In deze zaak heeft het Gerechtshof Amsterdam op 3 maart 2020 uitspraak gedaan in hoger beroep over de toekenning van het gezag over twee minderjarige kinderen na de echtscheiding van de ouders. De man, verzoeker in hoger beroep, was het niet eens met de beschikking van de rechtbank Amsterdam van 23 januari 2019, waarin het gezag over de kinderen uitsluitend aan de vrouw was toegewezen. De man stelde dat gezamenlijk gezag in het belang van de kinderen zou zijn, terwijl de vrouw betoogde dat eenhoofdig gezag noodzakelijk was om stabiliteit en rust voor de kinderen te waarborgen.
De procedure in hoger beroep begon op 8 april 2019, toen de man in beroep ging. De vrouw diende op 17 mei 2019 een verweerschrift in. Tijdens de mondelinge behandeling op 28 oktober 2019 werd de man bijgestaan door zijn advocaat, terwijl de vrouw werd bijgestaan door haar advocaat en een tolk. De raad voor de kinderbescherming, die als belanghebbende was aangemerkt, heeft niet ter zitting verschenen.

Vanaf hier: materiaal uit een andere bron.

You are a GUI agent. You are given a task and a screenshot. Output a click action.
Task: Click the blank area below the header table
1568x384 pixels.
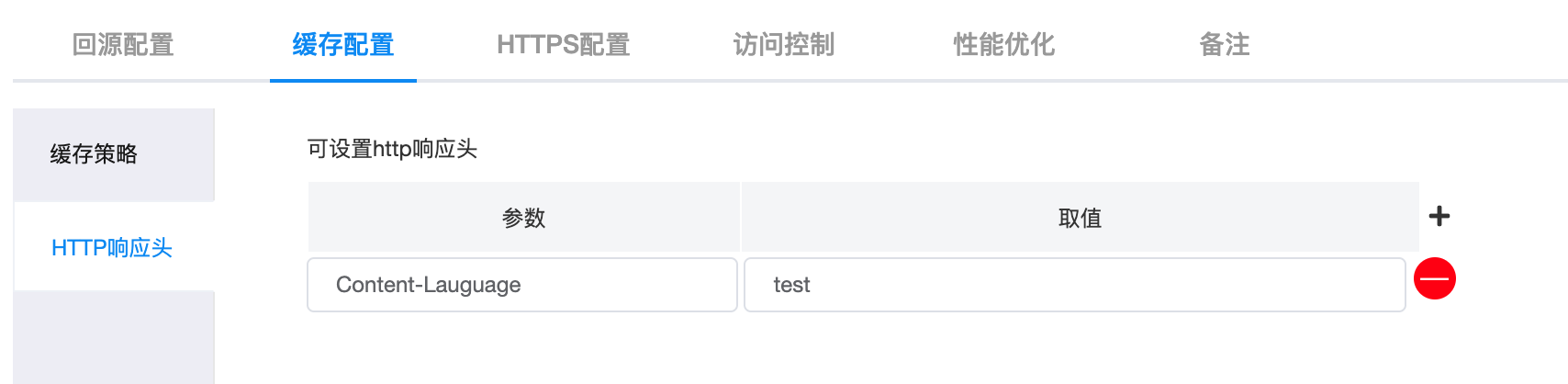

Het hof overwoog dat, hoewel de wetgever uitgaat van gezamenlijk gezag na echtscheiding, er situaties zijn waarin dit niet mogelijk is. De communicatie tussen de ouders was ernstig verstoord en er was wederzijds wantrouwen. De vrouw had veel angst voor de man en vreesde dat hij de kinderen naar Marokko zou meenemen. Het hof concludeerde dat de basis voor gezamenlijk gezag ontbrak en dat het in het belang van de kinderen was dat de vrouw met het eenhoofdig gezag belast bleef. De beschikking van de rechtbank werd bekrachtigd voor zover deze aan het oordeel van het hof was onderworpen.